ASTI warned it will lose substitution pay if it rejects deal
EDUCATION Minister Ruairi Quinn has warned he will stop paying secondary teachers for supervision and substitution work if they reject the Haddington Road Agreement again.
The move would affect about 12,000 members of the Association of Secondary Teachers Ireland (ASTI) who are paid up to €1,769 a year for agreeing to do these duties.
It would light a fuse in the dispute between the ASTI and the Government, threatening chaos in the 70pc of second-level schools where the union has members.
About 70pc of ASTI's 17,000 members volunteer for the work and, if they stopped doing it in response to withdrawal of the payment, it would close schools.

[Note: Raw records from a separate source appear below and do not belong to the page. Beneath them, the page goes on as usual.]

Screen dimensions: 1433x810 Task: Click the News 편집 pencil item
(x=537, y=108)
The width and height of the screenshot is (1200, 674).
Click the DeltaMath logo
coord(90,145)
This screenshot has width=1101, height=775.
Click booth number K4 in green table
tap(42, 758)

Schools with ASTI members have suffered disruption since early October when the union started industrial action, including a ban on meetings outside school hours.

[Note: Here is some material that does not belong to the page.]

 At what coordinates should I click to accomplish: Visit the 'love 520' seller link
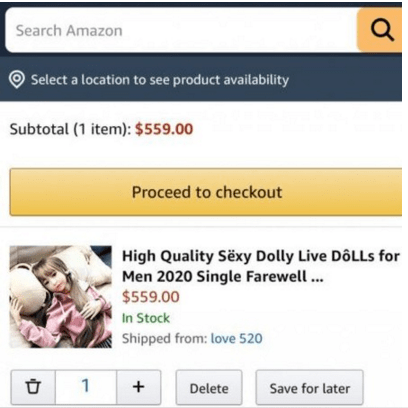click(x=236, y=339)
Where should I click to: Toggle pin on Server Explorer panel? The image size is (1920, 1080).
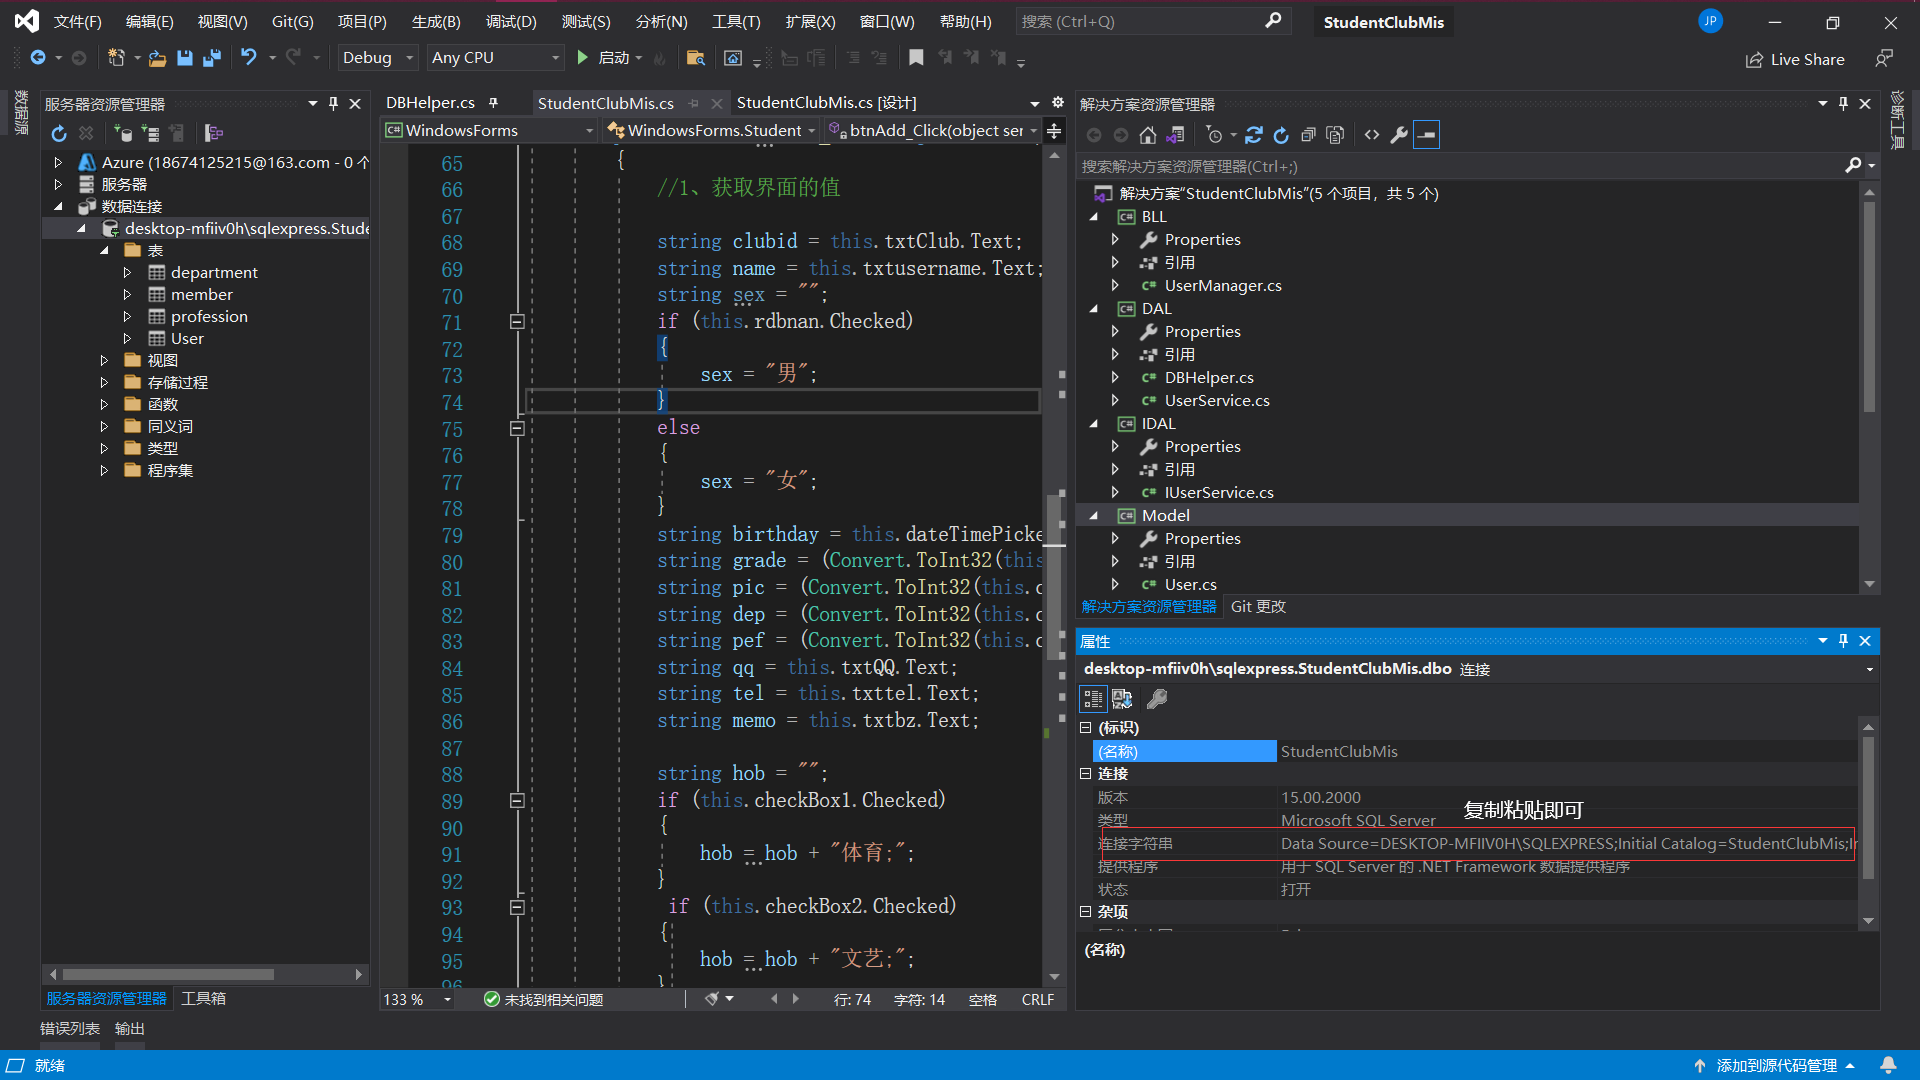(333, 104)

The ban has led to the cancellation of meetings with parents, or one day or half-day school closures to allow the meetings to go ahead.
Mr Quinn's hardening attitude comes as the union prepares for another ballot of members on the HRA pay and productivity deal, which has been accepted by all public service unions except the ASTI.
The ASTI executive committee has recommended a 'no' vote and, if members follow that advice, it will set the stage for the withdrawal of the supervision and substitution payment.
The minister told the Dail that continuing payment for supervision and substitution work was "unsustainable".
He said in a "final effort" to resolve the dispute with the ASTI, time and space had been provided for recent discussions.
It is the proposals that emerged in those talks that are subject of the new ballot starting next week.
Mr Quinn said it was now up to ASTI members to make their decision, but said he would be "less than frank" if he did not make clear that payment for supervision and substitution "cannot be continued".
Since the introduction of the supervision and substitution scheme about a decade ago, teachers have had the option of volunteering for this work in return for an annual payment.
But under the terms of the HRA, all teachers are required to carry out these duties and for no payment.
That is the new reality for members of the other two teacher unions, the Teachers Union of Ireland and the Irish National, which have accepted the agreement.
Because the ASTI has not signed up to the deal, only those members who previously volunteered to do the work are continuing to do so, with an expectation of payment.
The money is paid twice a year and ASTI members who have continued to do the work while in dispute would expect half of it in March.